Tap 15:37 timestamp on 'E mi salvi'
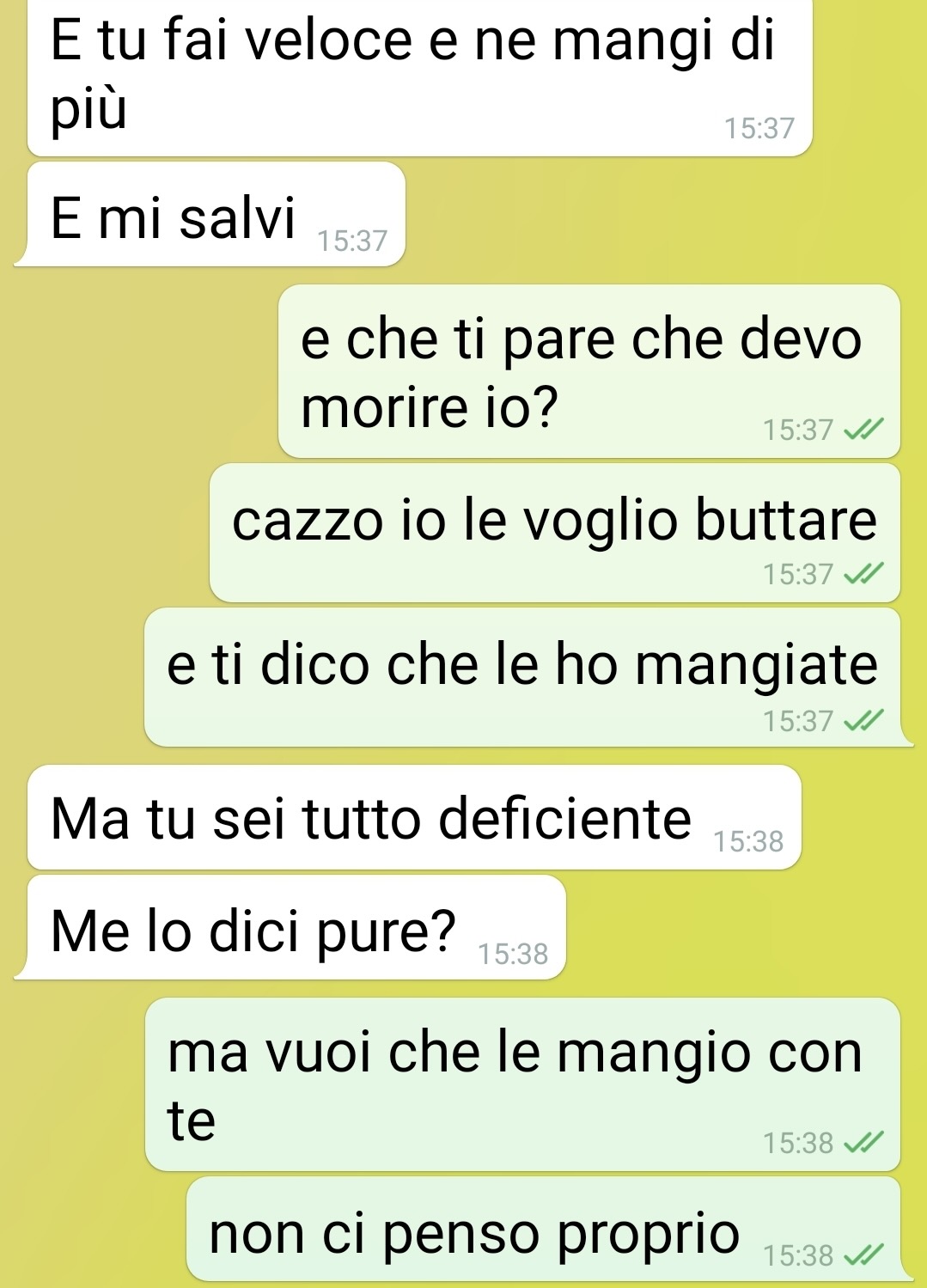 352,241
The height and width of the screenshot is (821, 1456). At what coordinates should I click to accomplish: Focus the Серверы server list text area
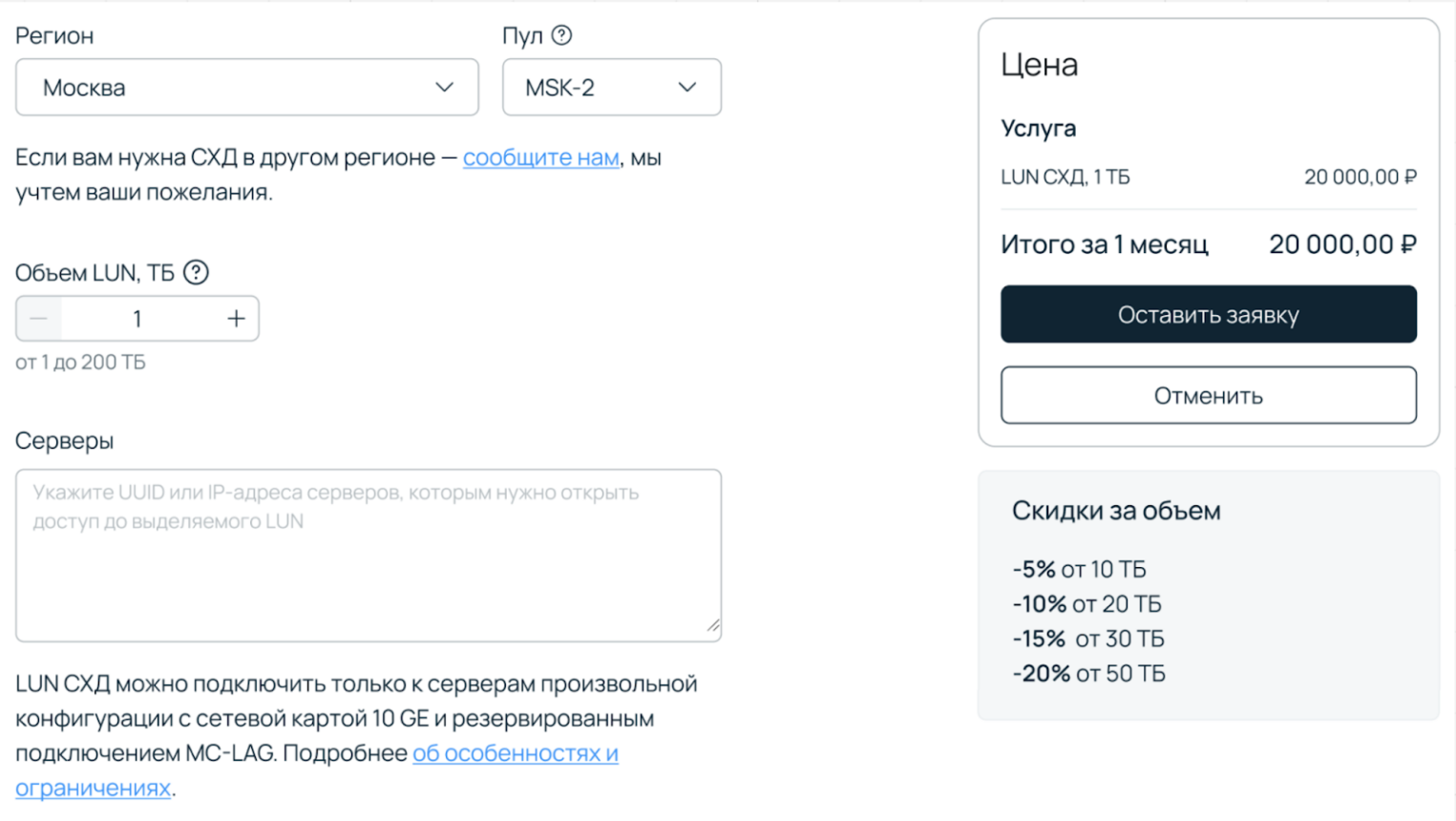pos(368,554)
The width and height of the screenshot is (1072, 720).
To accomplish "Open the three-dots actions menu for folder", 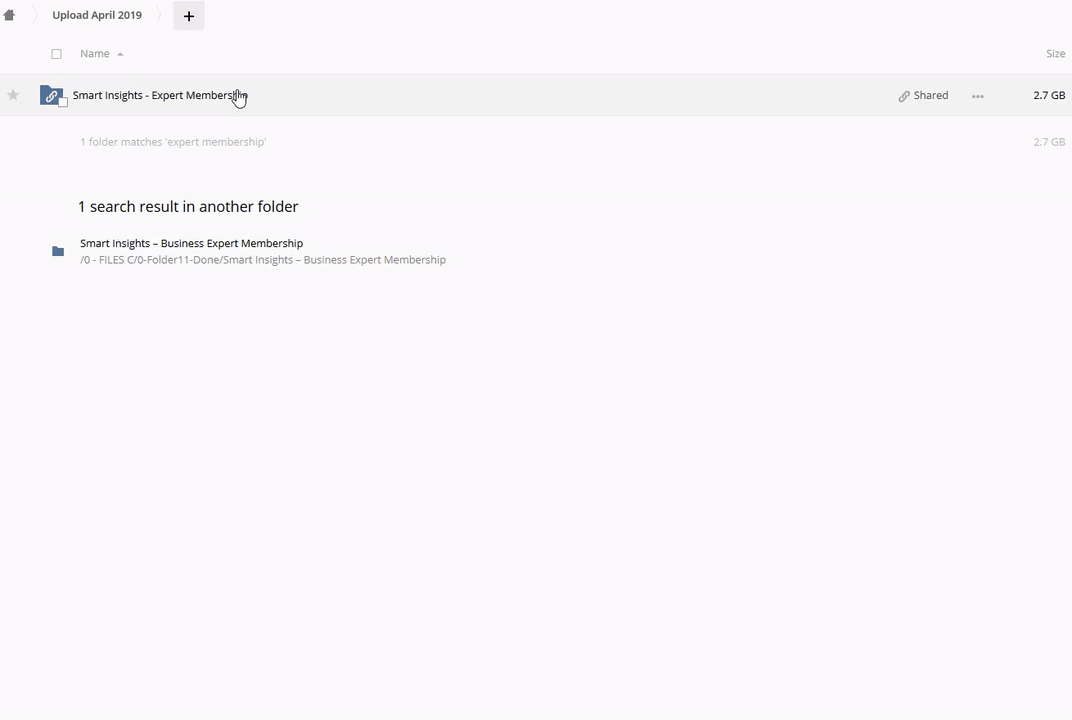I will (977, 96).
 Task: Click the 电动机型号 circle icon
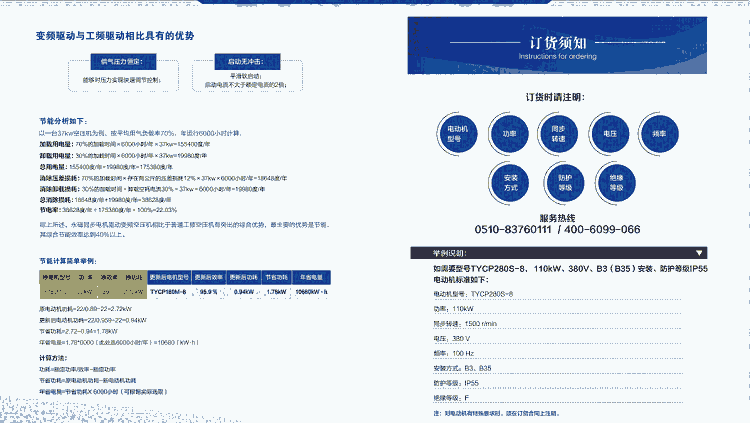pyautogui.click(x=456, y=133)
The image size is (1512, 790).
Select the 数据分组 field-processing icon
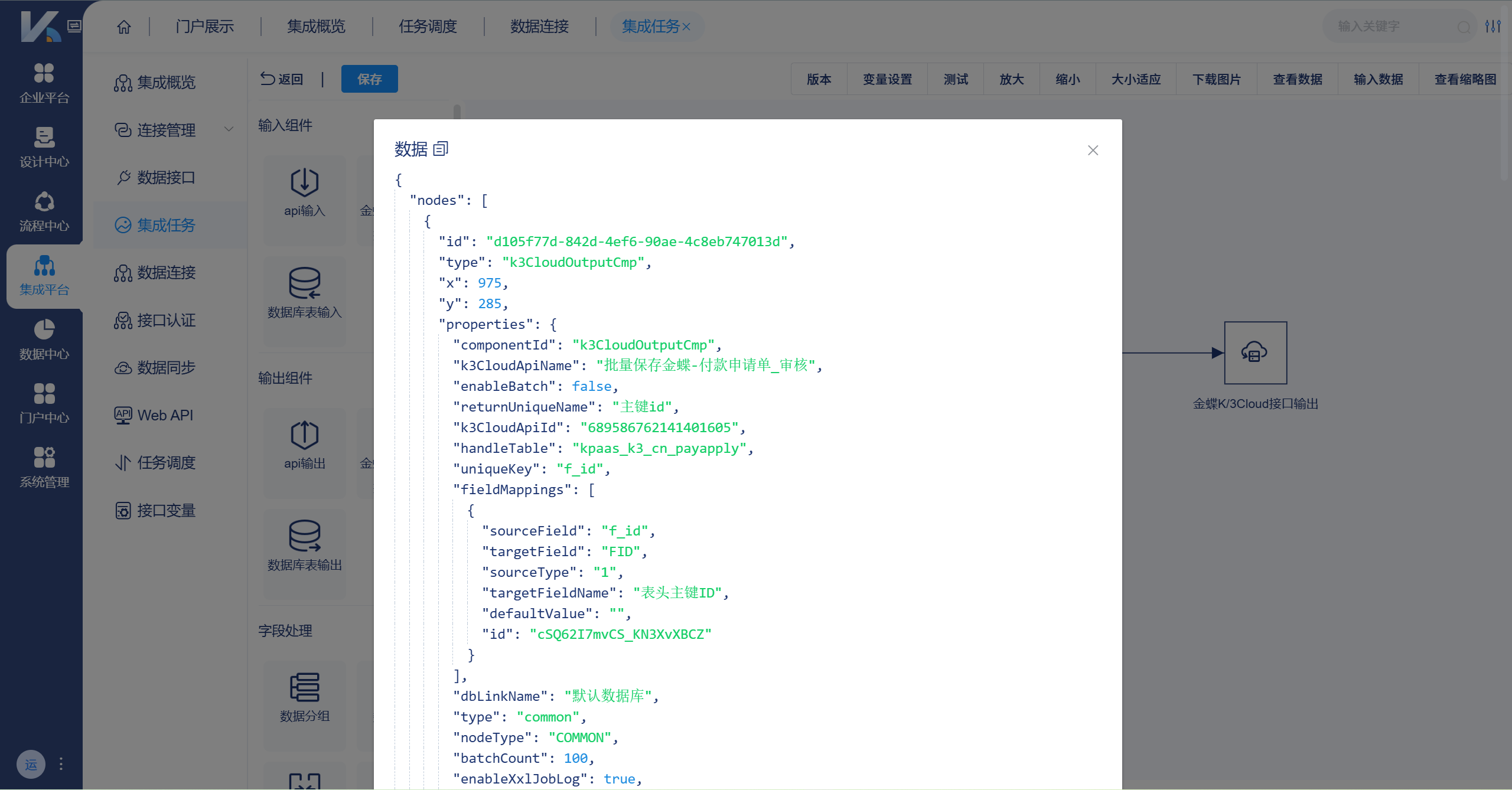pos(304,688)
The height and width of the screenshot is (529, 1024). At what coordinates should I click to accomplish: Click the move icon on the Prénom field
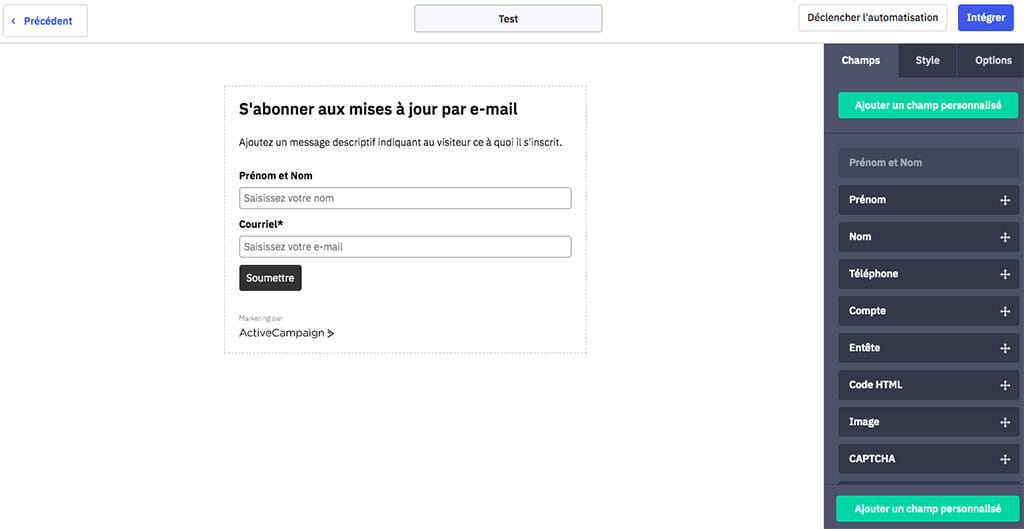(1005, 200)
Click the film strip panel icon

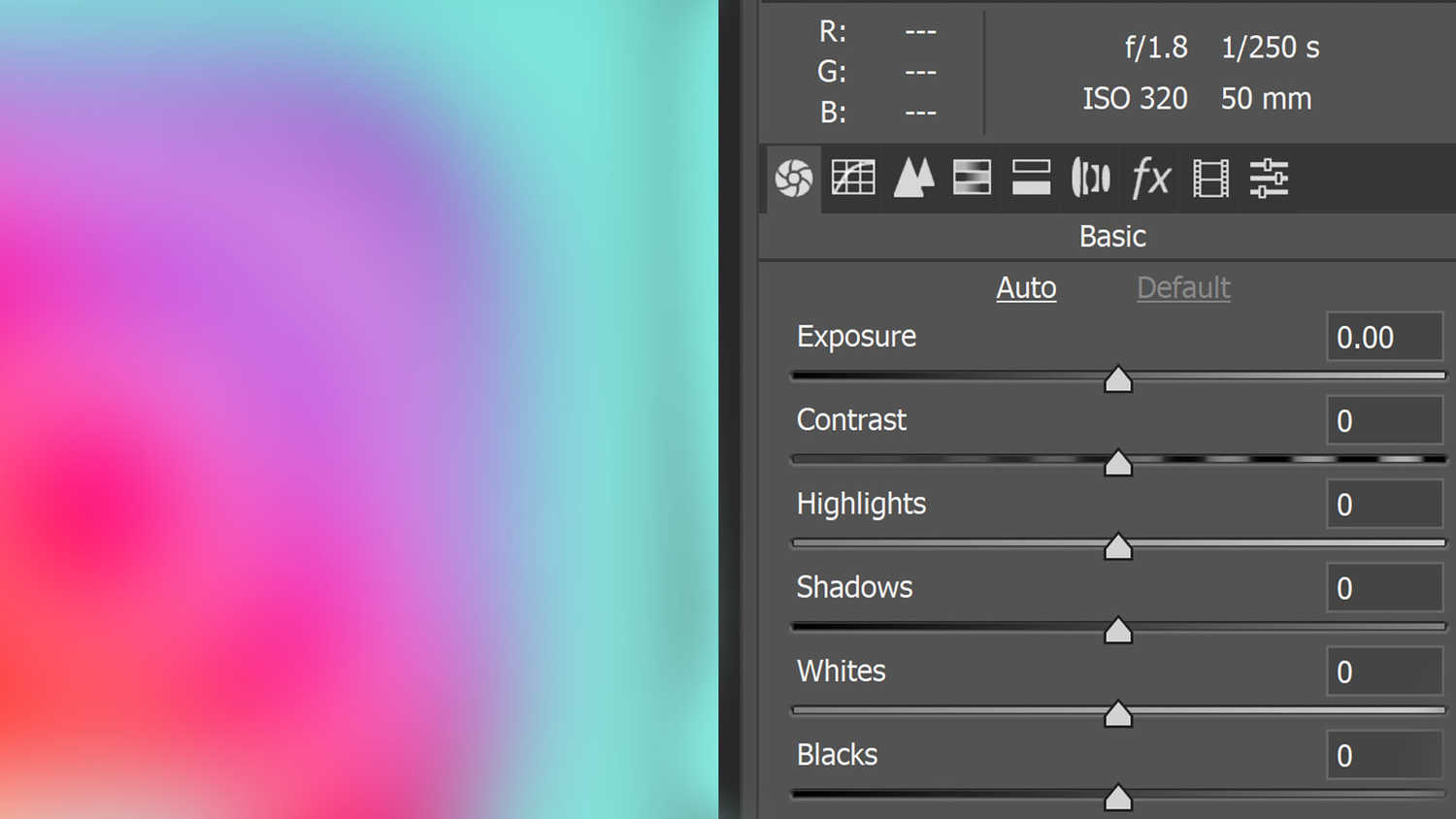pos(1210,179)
* * * * * * * * *
**TASK TO CARRY OUT**
Can you repeat the data word for word, from the line containing "The height and width of the screenshot is (529, 1024)." through the end, and leave the pictures out?

**SOLUTION TO THIS EXERCISE**
The height and width of the screenshot is (529, 1024). At what coordinates should I click to accomplish: Click the move icon on the Prénom field
(1005, 200)
Click the film strip panel icon

pos(1210,179)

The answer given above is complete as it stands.